- [Exercise objective] Give the lines of every item below as a numbered list, leaving out any blank lines.

(Word and element location data)
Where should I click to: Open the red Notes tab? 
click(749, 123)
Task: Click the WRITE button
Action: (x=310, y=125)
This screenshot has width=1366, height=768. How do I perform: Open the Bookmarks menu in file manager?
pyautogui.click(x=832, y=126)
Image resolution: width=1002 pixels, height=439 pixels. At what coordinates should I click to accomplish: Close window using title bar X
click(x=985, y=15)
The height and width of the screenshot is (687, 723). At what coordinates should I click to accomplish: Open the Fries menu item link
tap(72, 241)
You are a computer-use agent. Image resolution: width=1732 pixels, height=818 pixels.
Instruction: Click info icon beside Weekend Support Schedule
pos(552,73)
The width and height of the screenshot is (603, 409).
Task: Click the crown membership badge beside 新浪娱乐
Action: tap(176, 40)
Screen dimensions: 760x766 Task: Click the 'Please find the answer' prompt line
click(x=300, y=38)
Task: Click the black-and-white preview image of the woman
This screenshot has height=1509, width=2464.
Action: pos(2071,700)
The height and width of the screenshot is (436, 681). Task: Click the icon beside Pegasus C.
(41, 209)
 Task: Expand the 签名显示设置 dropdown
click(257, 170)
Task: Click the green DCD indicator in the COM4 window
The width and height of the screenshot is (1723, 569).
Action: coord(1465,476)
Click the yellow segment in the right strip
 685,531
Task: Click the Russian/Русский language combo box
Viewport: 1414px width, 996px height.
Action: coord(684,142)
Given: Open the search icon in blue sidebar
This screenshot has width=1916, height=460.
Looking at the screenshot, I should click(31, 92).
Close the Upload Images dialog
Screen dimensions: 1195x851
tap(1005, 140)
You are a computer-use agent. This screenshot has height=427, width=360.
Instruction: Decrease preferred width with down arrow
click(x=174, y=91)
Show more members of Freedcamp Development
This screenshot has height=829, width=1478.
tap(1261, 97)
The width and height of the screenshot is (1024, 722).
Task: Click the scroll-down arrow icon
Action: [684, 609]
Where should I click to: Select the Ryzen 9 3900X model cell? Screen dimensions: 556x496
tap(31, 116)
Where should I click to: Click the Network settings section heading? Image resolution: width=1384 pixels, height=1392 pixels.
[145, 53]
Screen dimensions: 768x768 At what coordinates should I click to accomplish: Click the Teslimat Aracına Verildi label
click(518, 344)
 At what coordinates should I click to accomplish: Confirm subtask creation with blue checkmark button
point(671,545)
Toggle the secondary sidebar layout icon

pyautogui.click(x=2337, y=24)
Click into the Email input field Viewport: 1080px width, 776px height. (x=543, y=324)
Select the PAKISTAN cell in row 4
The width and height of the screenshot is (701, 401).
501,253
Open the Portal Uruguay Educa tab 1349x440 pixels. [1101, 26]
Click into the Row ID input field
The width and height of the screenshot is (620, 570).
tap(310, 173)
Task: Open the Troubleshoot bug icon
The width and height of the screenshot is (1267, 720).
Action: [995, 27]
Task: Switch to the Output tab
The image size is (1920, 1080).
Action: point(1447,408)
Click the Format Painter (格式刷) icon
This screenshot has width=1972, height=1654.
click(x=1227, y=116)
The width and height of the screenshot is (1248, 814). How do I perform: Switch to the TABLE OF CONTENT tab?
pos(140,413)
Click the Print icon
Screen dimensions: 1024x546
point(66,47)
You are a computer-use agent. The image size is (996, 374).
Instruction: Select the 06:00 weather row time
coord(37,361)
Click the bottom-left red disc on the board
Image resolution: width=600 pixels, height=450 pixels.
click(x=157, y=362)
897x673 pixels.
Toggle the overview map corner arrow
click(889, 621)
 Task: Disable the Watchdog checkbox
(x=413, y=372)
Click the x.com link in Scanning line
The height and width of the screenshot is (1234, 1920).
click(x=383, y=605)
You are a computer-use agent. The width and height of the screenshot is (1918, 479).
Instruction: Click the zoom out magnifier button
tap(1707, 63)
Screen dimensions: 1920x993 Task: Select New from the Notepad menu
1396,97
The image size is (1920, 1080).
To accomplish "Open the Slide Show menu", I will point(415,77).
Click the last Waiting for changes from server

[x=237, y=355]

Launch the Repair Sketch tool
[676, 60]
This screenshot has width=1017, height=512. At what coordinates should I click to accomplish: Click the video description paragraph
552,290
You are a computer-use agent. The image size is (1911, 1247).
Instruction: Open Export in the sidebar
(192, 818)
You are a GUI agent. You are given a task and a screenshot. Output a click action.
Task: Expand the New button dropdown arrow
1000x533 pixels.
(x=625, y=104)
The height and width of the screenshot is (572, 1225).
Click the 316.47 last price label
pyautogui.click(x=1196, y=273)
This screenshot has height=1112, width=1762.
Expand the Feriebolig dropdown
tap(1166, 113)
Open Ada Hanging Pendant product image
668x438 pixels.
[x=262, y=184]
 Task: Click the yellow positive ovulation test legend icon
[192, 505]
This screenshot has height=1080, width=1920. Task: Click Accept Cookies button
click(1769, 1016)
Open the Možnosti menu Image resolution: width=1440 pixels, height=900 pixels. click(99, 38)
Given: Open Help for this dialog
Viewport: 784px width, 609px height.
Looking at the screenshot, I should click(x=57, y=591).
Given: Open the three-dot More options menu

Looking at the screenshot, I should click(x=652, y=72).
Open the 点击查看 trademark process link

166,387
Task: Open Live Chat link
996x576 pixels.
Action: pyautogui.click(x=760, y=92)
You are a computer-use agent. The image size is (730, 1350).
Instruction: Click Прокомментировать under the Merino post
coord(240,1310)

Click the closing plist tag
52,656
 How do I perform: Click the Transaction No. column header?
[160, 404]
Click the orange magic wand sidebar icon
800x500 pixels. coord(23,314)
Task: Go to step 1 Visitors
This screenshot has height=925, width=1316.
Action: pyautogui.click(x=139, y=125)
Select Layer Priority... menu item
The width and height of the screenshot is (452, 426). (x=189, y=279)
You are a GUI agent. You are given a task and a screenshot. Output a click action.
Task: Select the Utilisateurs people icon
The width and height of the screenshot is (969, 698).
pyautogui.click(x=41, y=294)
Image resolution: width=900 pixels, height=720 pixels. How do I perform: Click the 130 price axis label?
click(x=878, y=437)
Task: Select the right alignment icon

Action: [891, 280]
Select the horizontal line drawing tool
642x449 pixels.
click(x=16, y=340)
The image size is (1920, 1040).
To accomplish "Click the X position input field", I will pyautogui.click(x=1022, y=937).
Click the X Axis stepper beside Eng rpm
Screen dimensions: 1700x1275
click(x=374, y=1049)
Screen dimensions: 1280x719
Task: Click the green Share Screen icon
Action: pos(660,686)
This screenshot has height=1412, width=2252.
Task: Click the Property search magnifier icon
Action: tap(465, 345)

- [Response]
1. Where should I click to: Open the red Notes tab? 
2. click(749, 123)
3. Task: Click the WRITE button
4. Action: (x=310, y=125)
5. This screenshot has width=1366, height=768. How do I perform: Open the Bookmarks menu in file manager?
6. pyautogui.click(x=832, y=126)
7. Image resolution: width=1002 pixels, height=439 pixels. At what coordinates should I click to accomplish: Close window using title bar X
8. click(x=985, y=15)
9. The height and width of the screenshot is (687, 723). At what coordinates should I click to accomplish: Open the Fries menu item link
10. tap(72, 241)
11. You are a computer-use agent. Image resolution: width=1732 pixels, height=818 pixels.
12. Instruction: Click info icon beside Weekend Support Schedule
13. pos(552,73)
14. The width and height of the screenshot is (603, 409).
15. Task: Click the crown membership badge beside 新浪娱乐
16. Action: tap(176, 40)
17. Screen dimensions: 760x766 Task: Click the 'Please find the answer' prompt line
18. click(x=300, y=38)
19. Task: Click the black-and-white preview image of the woman
20. This screenshot has height=1509, width=2464.
21. Action: pos(2071,700)
22. The height and width of the screenshot is (436, 681). Task: Click the icon beside Pegasus C.
23. (41, 209)
24.  Task: Expand the 签名显示设置 dropdown
25. click(257, 170)
26. Task: Click the green DCD indicator in the COM4 window
27. The width and height of the screenshot is (1723, 569).
28. Action: coord(1465,476)
29. Click the yellow segment in the right strip
30.  685,531
31. Task: Click the Russian/Русский language combo box
32. Viewport: 1414px width, 996px height.
33. Action: coord(684,142)
34. Given: Open the search icon in blue sidebar
35. This screenshot has width=1916, height=460.
36. Looking at the screenshot, I should click(31, 92).
37. Close the Upload Images dialog
38. Screen dimensions: 1195x851
39. tap(1005, 140)
40. You are a computer-use agent. This screenshot has height=427, width=360.
41. Instruction: Decrease preferred width with down arrow
42. click(x=174, y=91)
43. Show more members of Freedcamp Development
44. This screenshot has height=829, width=1478.
45. tap(1261, 97)
46. The width and height of the screenshot is (1024, 722).
47. Task: Click the scroll-down arrow icon
48. Action: [684, 609]
49. Where should I click to: Select the Ryzen 9 3900X model cell? Screen dimensions: 556x496
50. tap(31, 116)
51. Where should I click to: Click the Network settings section heading? Image resolution: width=1384 pixels, height=1392 pixels.
52. [145, 53]
53. Screen dimensions: 768x768 At what coordinates should I click to accomplish: Click the Teslimat Aracına Verildi label
54. click(518, 344)
55.  At what coordinates should I click to accomplish: Confirm subtask creation with blue checkmark button
56. point(671,545)
57. Toggle the secondary sidebar layout icon
58. pyautogui.click(x=2337, y=24)
59. Click into the Email input field Viewport: 1080px width, 776px height. (x=543, y=324)
60. Select the PAKISTAN cell in row 4
61. The width and height of the screenshot is (701, 401).
62. 501,253
63. Open the Portal Uruguay Educa tab 1349x440 pixels. [1101, 26]
64. Click into the Row ID input field
65. The width and height of the screenshot is (620, 570).
66. tap(310, 173)
67. Task: Open the Troubleshoot bug icon
68. The width and height of the screenshot is (1267, 720).
69. Action: [995, 27]
70. Task: Switch to the Output tab
71. The image size is (1920, 1080).
72. Action: point(1447,408)
73. Click the Format Painter (格式刷) icon
74. This screenshot has width=1972, height=1654.
75. click(x=1227, y=116)
76. The width and height of the screenshot is (1248, 814). How do I perform: Switch to the TABLE OF CONTENT tab?
77. pos(140,413)
78. Click the Print icon
79. Screen dimensions: 1024x546
80. point(66,47)
81. You are a computer-use agent. The image size is (996, 374).
82. Instruction: Select the 06:00 weather row time
83. coord(37,361)
84. Click the bottom-left red disc on the board
85. Image resolution: width=600 pixels, height=450 pixels.
86. click(x=157, y=362)
87. 897x673 pixels.
88. Toggle the overview map corner arrow
89. click(889, 621)
90.  Task: Disable the Watchdog checkbox
91. (x=413, y=372)
92. Click the x.com link in Scanning line
93. The height and width of the screenshot is (1234, 1920).
94. click(x=383, y=605)
95. You are a computer-use agent. The width and height of the screenshot is (1918, 479).
96. Instruction: Click the zoom out magnifier button
97. tap(1707, 63)
98. Screen dimensions: 1920x993 Task: Select New from the Notepad menu
99. 1396,97
100. The image size is (1920, 1080).
101. To accomplish "Open the Slide Show menu", I will point(415,77).
102. Click the last Waiting for changes from server
103. [x=237, y=355]
104. Launch the Repair Sketch tool
105. [676, 60]
106. This screenshot has width=1017, height=512. At what coordinates should I click to accomplish: Click the video description paragraph
107. 552,290
108. You are a computer-use agent. The image size is (1911, 1247).
109. Instruction: Open Export in the sidebar
110. (192, 818)
111. You are a GUI agent. You are given a task and a screenshot. Output a click action.
112. Task: Expand the New button dropdown arrow
113. 1000x533 pixels.
114. (x=625, y=104)
115. The height and width of the screenshot is (572, 1225).
116. Click the 316.47 last price label
117. pyautogui.click(x=1196, y=273)
118. This screenshot has height=1112, width=1762.
119. Expand the Feriebolig dropdown
120. tap(1166, 113)
121. Open Ada Hanging Pendant product image
122. 668x438 pixels.
123. [x=262, y=184]
124.  Task: Click the yellow positive ovulation test legend icon
125. [192, 505]
126. This screenshot has height=1080, width=1920. Task: Click Accept Cookies button
127. click(1769, 1016)
128. Open the Možnosti menu Image resolution: width=1440 pixels, height=900 pixels. click(99, 38)
129. Given: Open Help for this dialog
130. Viewport: 784px width, 609px height.
131. Looking at the screenshot, I should click(x=57, y=591).
132. Given: Open the three-dot More options menu
133. Looking at the screenshot, I should click(x=652, y=72).
134. Open the 点击查看 trademark process link
135. 166,387
136. Task: Open Live Chat link
137. 996x576 pixels.
138. Action: pyautogui.click(x=760, y=92)
139. You are a computer-use agent. The image size is (730, 1350).
140. Instruction: Click Прокомментировать under the Merino post
141. coord(240,1310)
142. Click the closing plist tag
143. 52,656
144.  How do I perform: Click the Transaction No. column header?
145. [160, 404]
146. Click the orange magic wand sidebar icon
147. 800x500 pixels. coord(23,314)
148. Task: Go to step 1 Visitors
149. This screenshot has height=925, width=1316.
150. Action: pyautogui.click(x=139, y=125)
151. Select Layer Priority... menu item
152. The width and height of the screenshot is (452, 426). (x=189, y=279)
153. You are a GUI agent. You are given a task and a screenshot. Output a click action.
154. Task: Select the Utilisateurs people icon
155. The width and height of the screenshot is (969, 698).
156. pyautogui.click(x=41, y=294)
157. Image resolution: width=900 pixels, height=720 pixels. How do I perform: Click the 130 price axis label?
158. click(x=878, y=437)
159. Task: Select the right alignment icon
160. Action: [891, 280]
161. Select the horizontal line drawing tool
162. 642x449 pixels.
163. click(x=16, y=340)
164. The image size is (1920, 1040).
165. To accomplish "Click the X position input field", I will pyautogui.click(x=1022, y=937).
166. Click the X Axis stepper beside Eng rpm
167. Screen dimensions: 1700x1275
168. click(x=374, y=1049)
169. Screen dimensions: 1280x719
170. Task: Click the green Share Screen icon
171. Action: pos(660,686)
172. This screenshot has height=1412, width=2252.
173. Task: Click the Property search magnifier icon
174. Action: tap(465, 345)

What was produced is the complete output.